The Aorus 10000 is simply not efficient. This is not as relevant for a drive of this type as it’s meant for fast burst performance and is an early adopter product. We will see more efficient drives later this year and next for laptops and other non-desktop devices. The Aorus 1000’s massive heatsink positions it primarily for high-end desktop use where efficiency is less of a concern.
Test Bench and Testing Notes
|CPU||Intel Core i9-12900K|
|Motherboard||Asus ROG Maximus Z790 Hero|
|Memory||2x16GB G.Skill DDR5-5600 CL28|
|Graphics||Intel Iris Xe UHD Graphics 770|
|CPU Cooling||Enermax Aquafusion 240|
|Case||Cooler Master TD500 Mesh V2|
|Power Supply||Cooler Master V850 i Gold|
|OS Storage||Sabrent Rocket 4 Plus-G 2TB|
|Operating System||Windows 11 Pro|
We use an Alder Lake platform with most background applications such as indexing, Windows updates, and anti-virus disabled in the OS to reduce run-to-run variability. Each SSD is prefilled to 50% capacity and tested as a secondary device. Unless noted, we use active cooling for all SSDs.
The Gigabyte Aorus 10000 is part of the welcoming committee for PCIe 5.0 SSDs. It’s not particularly impressive when considering what the 5.0 interface can produce in terms of total bandwidth, but it’s a good start. This is an early adopter product, but it still performs quite well on the whole with very high sequential performance. Performance is good, and it’s ready for DirectStorage when it actually arrives.

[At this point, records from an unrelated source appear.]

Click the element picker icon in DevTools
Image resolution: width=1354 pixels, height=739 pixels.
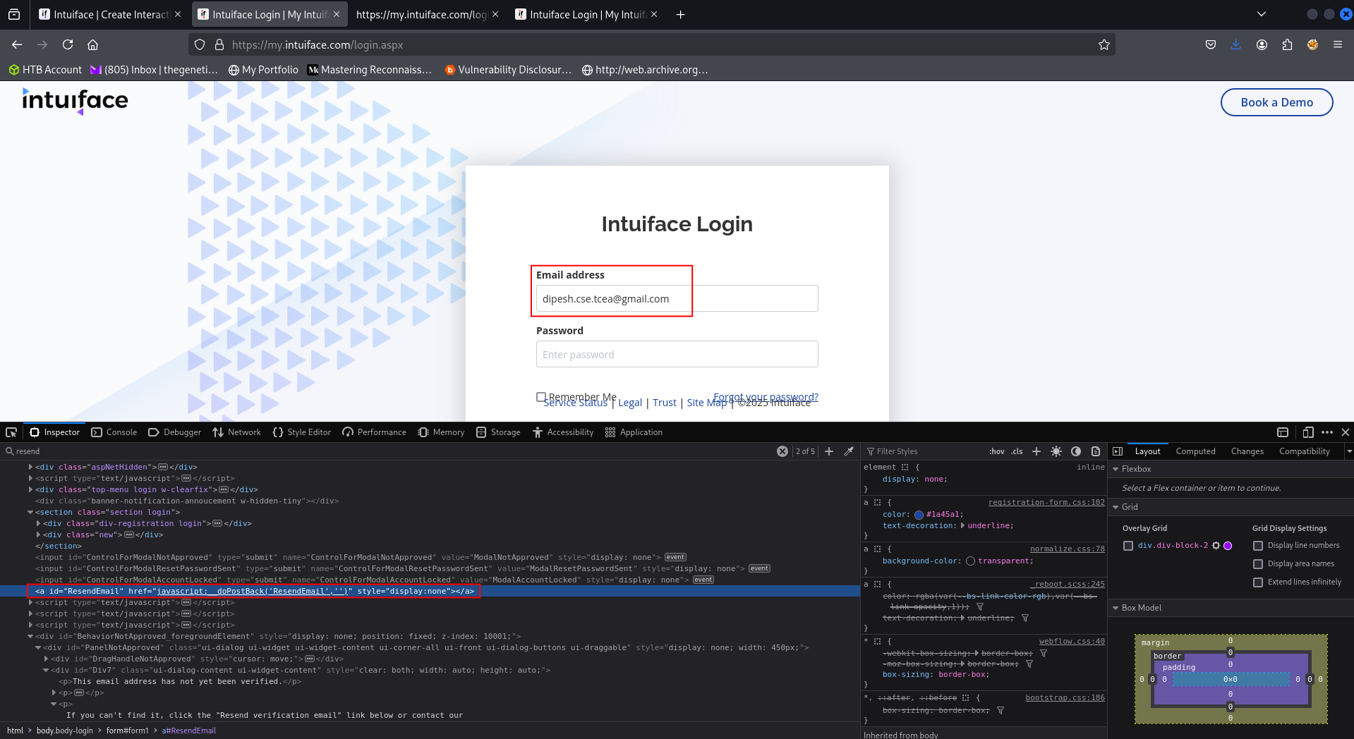(11, 432)
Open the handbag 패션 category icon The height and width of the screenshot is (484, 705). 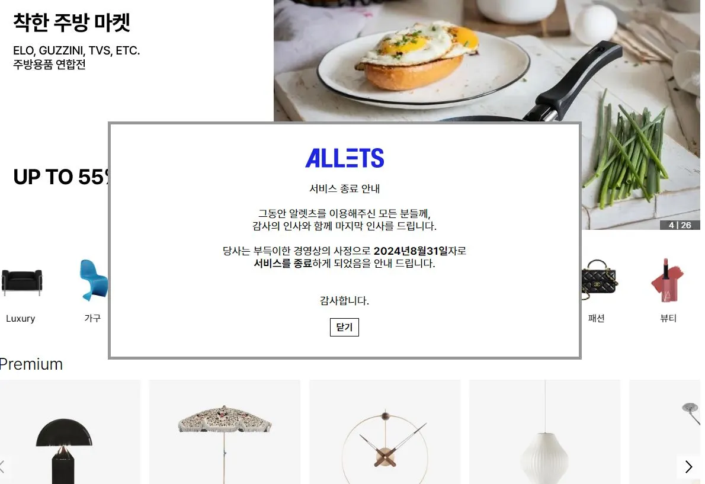(600, 280)
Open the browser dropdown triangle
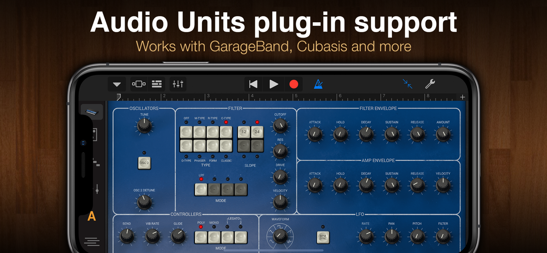 click(117, 84)
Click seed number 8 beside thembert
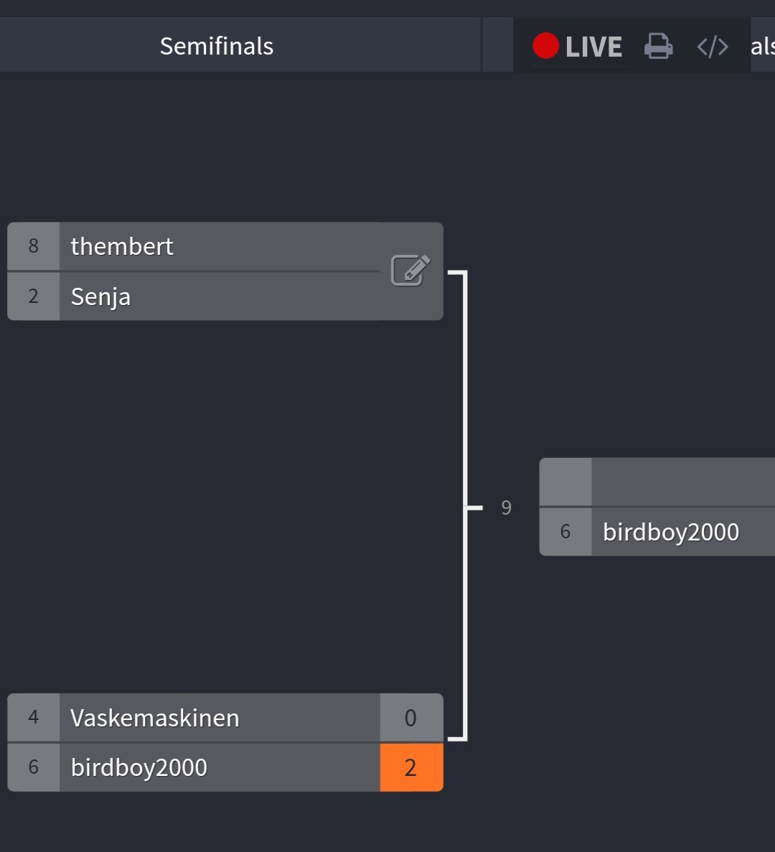 coord(34,246)
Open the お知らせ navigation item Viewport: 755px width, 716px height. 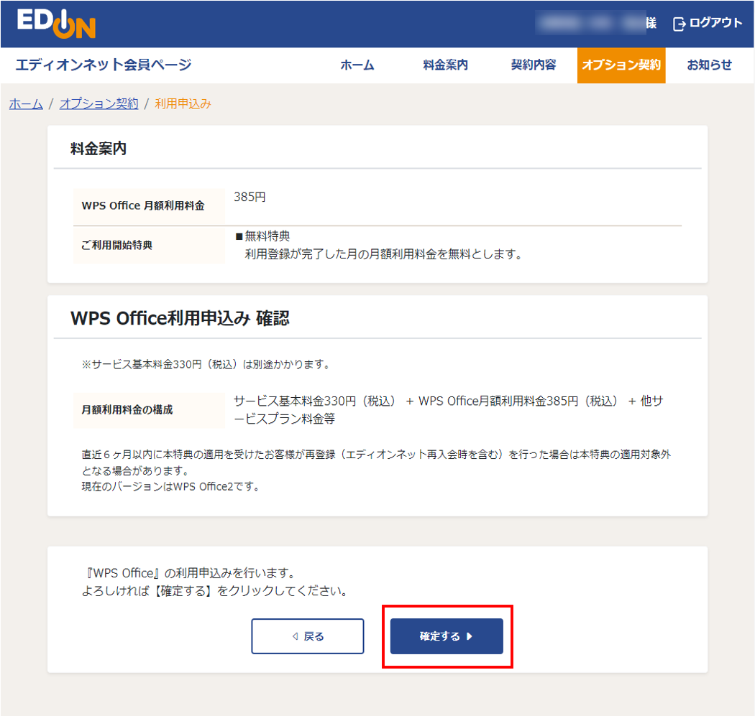click(708, 65)
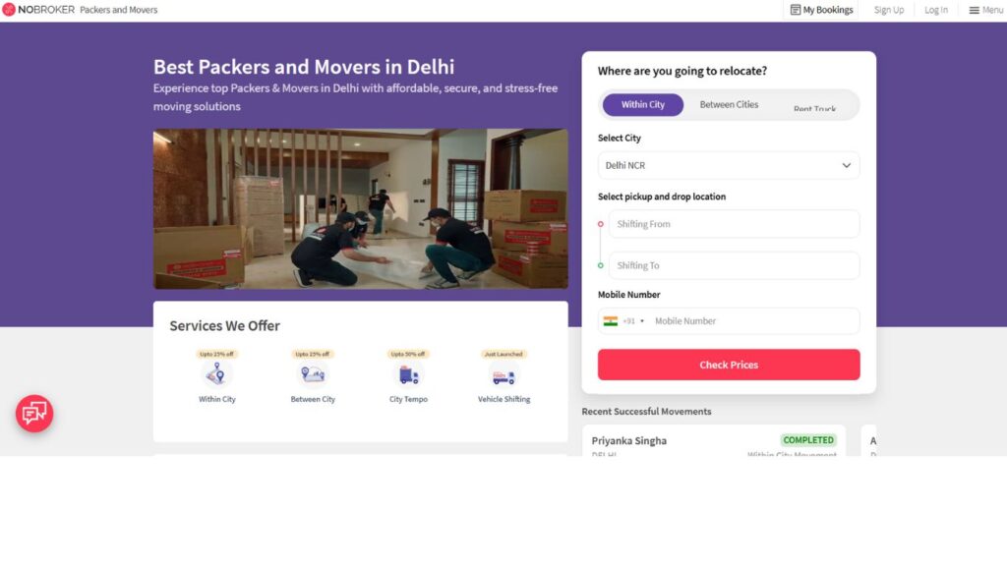Viewport: 1007px width, 566px height.
Task: Choose the City Tempo truck icon
Action: [x=408, y=374]
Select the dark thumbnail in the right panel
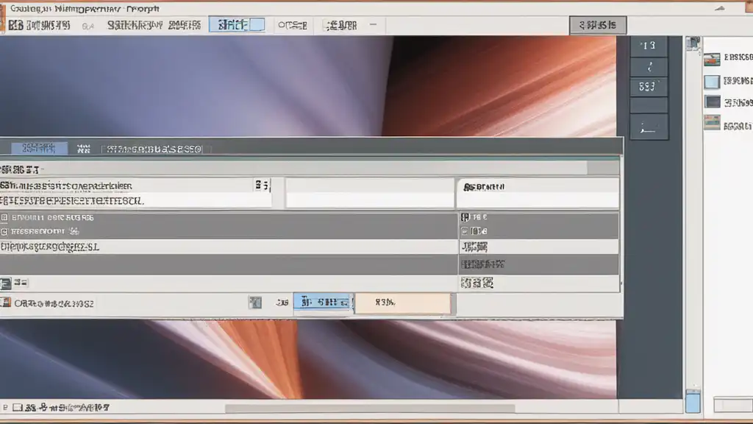The image size is (753, 424). [712, 102]
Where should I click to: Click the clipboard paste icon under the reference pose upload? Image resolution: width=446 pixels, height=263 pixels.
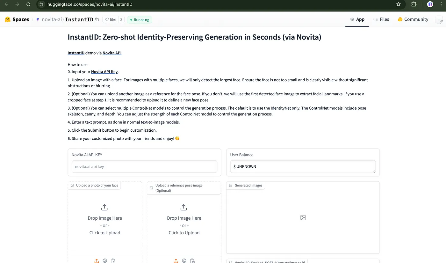192,261
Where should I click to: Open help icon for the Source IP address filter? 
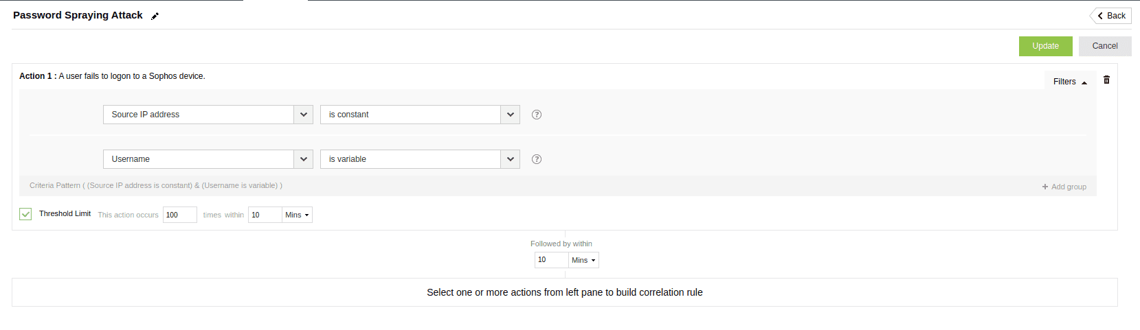point(537,115)
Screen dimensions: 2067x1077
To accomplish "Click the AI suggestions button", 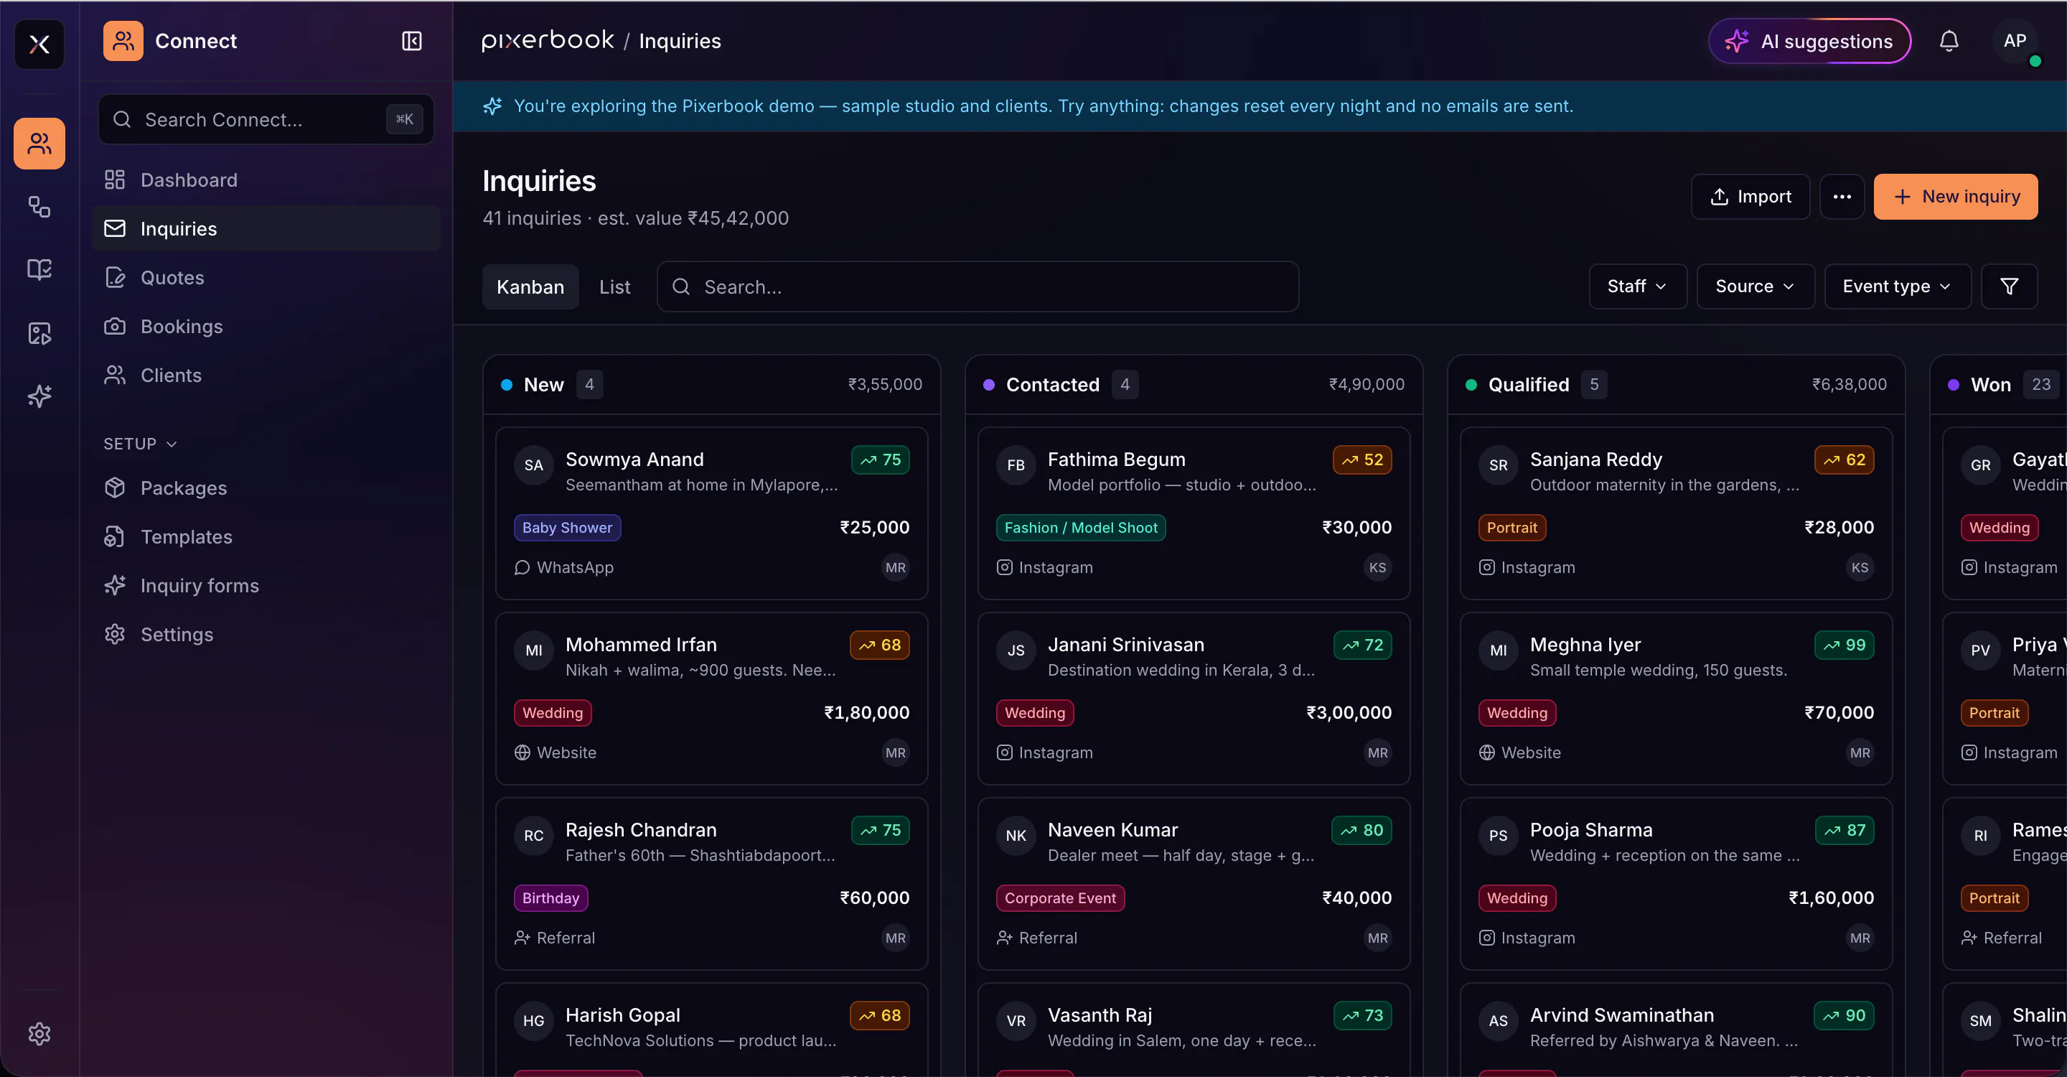I will (1809, 41).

Gigabyte separates itself from the pack with an included optional heatsink that does not rely on the reference design. This drive is usable with your own heatsink or your motherboard’s M.2 heatsink. This is nice, but the question mark here is pricing. The Inland TD510 already exists with aggressive pricing, and there are faster drives in the pipeline. It is also challenging to find the Aorus 10000 in stock. Still, it’s a perfectly suitable product for what it is, being an excellent choice for enthusiasts who want the latest and greatest, particularly if their system matches the included heatsink.